Overall, the first chapter gives a picture of a youth culture out of control with mindless, machinelike violence, a youth culture that respects nothing. The gang’s first choice of victim shows that they have a special contempt for books and learning. This is significant, as the first step governments take toward totalitarianism is to discourage books and censor their citizens’ reading material. When the boys tell the man that his books are obscene and must be destroyed, they are unconsciously supporting the government’s agenda. A freethinking and reading citizenry is not good for a totalitarian government, as they are difficult to control. But a citizenry that constantly lives in fear is easy to control. Alex and his pals are perfect tools of their government.
The gang’s mockery of the love letters they find in the “schoolmaster type” man’s pockets shows that they have no concept of simple love and affection for another person. Indeed as we shall see throughout the novel, Alex and his friends view women as mere sexual objects, with no concern for their well-being.

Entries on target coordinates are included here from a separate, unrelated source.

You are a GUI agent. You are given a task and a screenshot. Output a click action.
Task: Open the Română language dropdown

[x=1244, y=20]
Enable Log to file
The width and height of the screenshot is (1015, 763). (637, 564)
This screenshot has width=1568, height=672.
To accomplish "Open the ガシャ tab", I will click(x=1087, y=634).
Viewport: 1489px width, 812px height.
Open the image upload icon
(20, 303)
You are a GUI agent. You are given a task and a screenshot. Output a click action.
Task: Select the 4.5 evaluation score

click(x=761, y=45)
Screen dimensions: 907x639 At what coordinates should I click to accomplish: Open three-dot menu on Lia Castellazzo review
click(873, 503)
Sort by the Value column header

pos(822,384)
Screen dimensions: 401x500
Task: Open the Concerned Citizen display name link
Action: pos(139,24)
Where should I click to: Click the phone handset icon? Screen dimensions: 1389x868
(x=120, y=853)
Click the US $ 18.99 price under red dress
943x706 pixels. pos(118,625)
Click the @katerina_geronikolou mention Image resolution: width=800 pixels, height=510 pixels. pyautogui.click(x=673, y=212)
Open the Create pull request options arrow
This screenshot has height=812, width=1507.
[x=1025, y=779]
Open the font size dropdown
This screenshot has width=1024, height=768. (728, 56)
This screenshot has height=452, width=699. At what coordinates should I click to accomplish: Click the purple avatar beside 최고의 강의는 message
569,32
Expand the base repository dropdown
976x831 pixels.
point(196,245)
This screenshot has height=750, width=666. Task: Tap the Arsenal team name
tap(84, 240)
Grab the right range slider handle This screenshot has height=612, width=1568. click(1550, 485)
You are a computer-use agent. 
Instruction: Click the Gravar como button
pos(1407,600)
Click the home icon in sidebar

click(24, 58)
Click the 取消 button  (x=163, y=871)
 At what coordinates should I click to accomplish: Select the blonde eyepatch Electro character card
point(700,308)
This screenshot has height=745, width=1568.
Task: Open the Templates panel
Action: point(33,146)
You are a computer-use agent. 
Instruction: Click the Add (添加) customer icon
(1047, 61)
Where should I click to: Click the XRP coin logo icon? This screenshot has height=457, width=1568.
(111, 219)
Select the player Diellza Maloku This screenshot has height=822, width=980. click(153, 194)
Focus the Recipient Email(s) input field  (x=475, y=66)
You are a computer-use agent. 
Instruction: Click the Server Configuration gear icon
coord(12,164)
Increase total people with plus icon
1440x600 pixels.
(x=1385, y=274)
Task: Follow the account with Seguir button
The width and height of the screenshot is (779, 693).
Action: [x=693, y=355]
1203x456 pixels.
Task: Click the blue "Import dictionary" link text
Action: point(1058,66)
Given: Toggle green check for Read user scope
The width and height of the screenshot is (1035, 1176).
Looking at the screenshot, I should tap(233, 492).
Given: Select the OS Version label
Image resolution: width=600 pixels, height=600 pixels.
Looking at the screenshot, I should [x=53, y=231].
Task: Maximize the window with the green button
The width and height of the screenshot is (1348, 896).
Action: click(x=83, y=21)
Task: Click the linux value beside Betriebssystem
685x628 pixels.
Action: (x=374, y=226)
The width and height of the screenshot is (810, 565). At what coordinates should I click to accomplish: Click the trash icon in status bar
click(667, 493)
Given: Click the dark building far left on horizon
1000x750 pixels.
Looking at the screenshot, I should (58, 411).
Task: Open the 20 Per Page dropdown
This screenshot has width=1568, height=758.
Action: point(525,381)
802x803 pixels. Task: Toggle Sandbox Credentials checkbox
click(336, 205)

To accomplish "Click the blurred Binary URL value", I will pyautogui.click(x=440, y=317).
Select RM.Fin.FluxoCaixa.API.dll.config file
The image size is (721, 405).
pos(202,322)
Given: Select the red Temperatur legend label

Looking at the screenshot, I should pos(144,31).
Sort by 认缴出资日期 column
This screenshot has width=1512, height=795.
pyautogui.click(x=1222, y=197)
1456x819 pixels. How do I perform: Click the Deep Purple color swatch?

The love letter in which a man asks a woman to “wrap up warmly when you go out” seems ridiculous to them.
While the narrator, Alex, addresses the reader in a familiar, chummy fashion, allowing the reader to see his inner thoughts as if he were a friend, he arouses little sympathy. Alex seems to be a sadistic monster with no conscience and no hope of redemption. The chapter ends with the thought, “the night is still very young,” suggesting that more violence is yet to be seen.